CAMPAIGNERS who have spent the best part of a year fighting to reinstate hot school meals thought they had seen it all.

The small huddle of battle-weary protesters outside West Sussex County Council headquarters in Chichester arranged their line of banners and waited for their targets.

Silver salvers

At best, they hoped to increase the pressure on councillors who voted to axe the meals in primary schools last year with a peaceful protest.

But even they were gobsmacked by the reaction of catering staff and councillors as they raised their placards just after midday.

First, caterers at County Hall strode past the line of protest banners carrying a hot meal under silver salvers.

Then councillors arrived to tuck into a piping-hot beef dish served on a bed of rice.

That was followed by Victorian tart and a cheeseboard with a choice of red or white Cuvee Etoile with a 1998 vintage.

Parents who were at the demonstration were furious at the reaction of the councillors following months of protest on the issue.

Angry mum Karina Lee-Edmunds said: "I'm absolutely disgusted. I would just love to go in there and swap it all for the cold packed lunches they are providing in the schools.

"My little girl comes home absolutely starving."

Mrs Lee-Edmunds, 31, took her six-year-old daughter, Paige, to the protest.

Paige, a pupil at The Meads Primary School in East Grinstead said: "School lunches make me feel a bit cold."

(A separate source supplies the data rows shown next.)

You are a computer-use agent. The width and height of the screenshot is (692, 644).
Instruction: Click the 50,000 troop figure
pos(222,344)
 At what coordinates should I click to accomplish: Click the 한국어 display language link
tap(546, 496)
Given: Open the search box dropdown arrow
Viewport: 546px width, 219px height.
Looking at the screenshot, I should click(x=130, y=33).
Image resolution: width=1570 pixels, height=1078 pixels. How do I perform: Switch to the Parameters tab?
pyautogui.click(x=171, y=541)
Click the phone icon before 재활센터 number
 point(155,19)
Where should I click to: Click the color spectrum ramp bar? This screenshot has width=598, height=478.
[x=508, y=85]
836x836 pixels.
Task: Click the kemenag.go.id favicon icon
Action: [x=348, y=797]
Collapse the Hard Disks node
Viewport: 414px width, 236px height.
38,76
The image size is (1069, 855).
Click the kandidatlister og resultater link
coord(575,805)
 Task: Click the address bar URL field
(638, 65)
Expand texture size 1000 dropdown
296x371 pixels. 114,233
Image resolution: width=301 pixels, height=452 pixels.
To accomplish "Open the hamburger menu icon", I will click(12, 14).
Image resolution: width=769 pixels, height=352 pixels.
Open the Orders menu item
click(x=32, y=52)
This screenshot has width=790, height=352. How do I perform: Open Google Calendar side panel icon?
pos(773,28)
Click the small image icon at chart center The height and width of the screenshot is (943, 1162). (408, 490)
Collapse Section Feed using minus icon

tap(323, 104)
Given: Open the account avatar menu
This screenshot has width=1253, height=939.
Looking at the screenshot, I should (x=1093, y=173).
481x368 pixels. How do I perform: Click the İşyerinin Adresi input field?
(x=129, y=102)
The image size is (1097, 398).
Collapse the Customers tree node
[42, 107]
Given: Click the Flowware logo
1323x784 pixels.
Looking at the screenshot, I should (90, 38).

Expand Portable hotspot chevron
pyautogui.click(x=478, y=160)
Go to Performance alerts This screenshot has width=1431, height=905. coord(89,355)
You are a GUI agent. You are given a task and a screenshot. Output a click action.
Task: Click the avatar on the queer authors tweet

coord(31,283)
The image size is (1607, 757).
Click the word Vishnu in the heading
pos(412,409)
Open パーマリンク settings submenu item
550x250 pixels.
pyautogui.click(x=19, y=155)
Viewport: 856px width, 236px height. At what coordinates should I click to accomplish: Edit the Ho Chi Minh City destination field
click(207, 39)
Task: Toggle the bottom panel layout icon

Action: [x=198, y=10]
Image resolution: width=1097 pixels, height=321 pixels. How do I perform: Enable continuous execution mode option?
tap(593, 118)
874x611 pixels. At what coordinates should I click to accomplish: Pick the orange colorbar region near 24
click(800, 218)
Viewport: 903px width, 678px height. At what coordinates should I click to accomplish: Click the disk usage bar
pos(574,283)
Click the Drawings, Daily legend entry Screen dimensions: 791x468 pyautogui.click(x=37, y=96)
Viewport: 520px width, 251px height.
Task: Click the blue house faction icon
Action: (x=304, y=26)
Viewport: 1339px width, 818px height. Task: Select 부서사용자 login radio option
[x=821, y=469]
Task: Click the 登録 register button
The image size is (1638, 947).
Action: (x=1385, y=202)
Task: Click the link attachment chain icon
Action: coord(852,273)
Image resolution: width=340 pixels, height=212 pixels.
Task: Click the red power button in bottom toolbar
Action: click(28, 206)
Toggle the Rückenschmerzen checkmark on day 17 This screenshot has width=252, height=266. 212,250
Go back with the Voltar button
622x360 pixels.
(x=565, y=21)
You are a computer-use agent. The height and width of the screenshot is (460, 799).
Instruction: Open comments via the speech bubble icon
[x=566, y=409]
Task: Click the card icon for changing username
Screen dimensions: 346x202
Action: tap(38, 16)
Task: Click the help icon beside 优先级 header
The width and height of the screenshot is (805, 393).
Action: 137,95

Only half a dozen protesters took part in the demonstration, but they travelled from as far away as Mid-Sussex to make their views known as the 71 members of the council and senior officers adjourned for lunch.

Among the councillors who went for the hot meal was Lib-Dem Brian Hall who is a leading critic of the decision to axe cooked meals and runs a protest website. But he said he had no "personal qualms" about eating the meal.

Lethargic

He said: "I want exactly the same right I am enjoying to be extended to children as well. By having a hot meal, councillors will be better able to do their work and the same rights should be given to children.

"I will continue to campaign on this issue for as long as I am a councillor."

Burgess Hill Town Councillor Anne Jones, who took part in the demonstration, said: "The meal for the councillors smelled gorgeous and they will not be falling asleep or becoming lethargic which is what many teachers are reporting because children are hungry."

But Tory councillors have made it clear the decision to scrap hot meals to save £500,000 will not be reversed.

Many school kitchens have already been converted into teaching areas.